TASK DESCRIPTION –
Leave out all pictures. Extract exactly the lines from the one containing "Instruction: Enable the SSL을 통해 연결 checkbox" through the end of the data.

DATA TO USE –
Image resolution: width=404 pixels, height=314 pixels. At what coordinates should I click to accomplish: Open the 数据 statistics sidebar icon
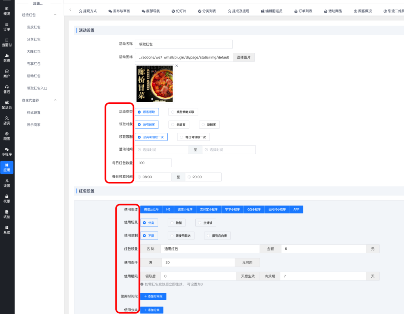click(x=7, y=58)
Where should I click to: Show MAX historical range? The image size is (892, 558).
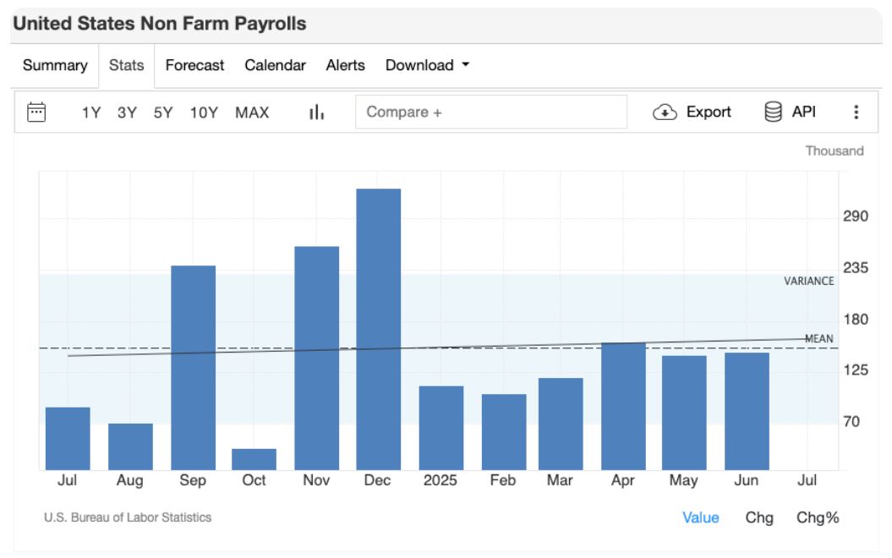pos(252,112)
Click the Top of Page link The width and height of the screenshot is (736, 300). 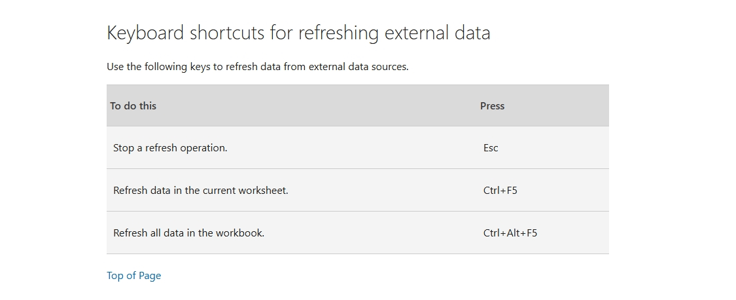point(133,276)
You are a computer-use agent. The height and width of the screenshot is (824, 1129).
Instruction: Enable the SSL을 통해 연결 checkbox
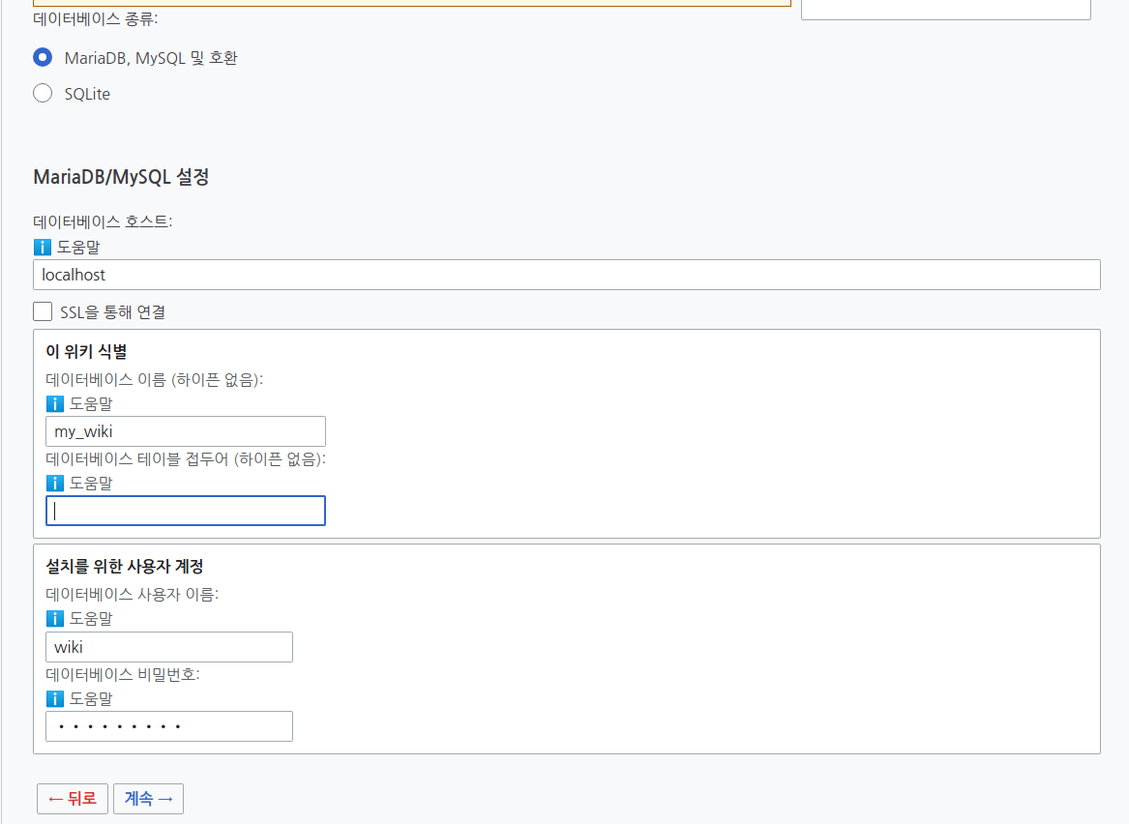pos(43,311)
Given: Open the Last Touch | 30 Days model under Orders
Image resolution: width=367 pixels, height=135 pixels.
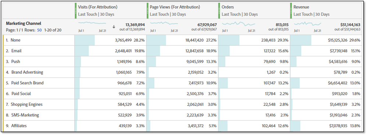Looking at the screenshot, I should point(240,14).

EXERCISE RESPONSE –
Instruction: Enable the SSL을 통해 연결 checkbox
pos(43,311)
Given: Open the Last Touch | 30 Days model under Orders
Image resolution: width=367 pixels, height=135 pixels.
Looking at the screenshot, I should point(240,14).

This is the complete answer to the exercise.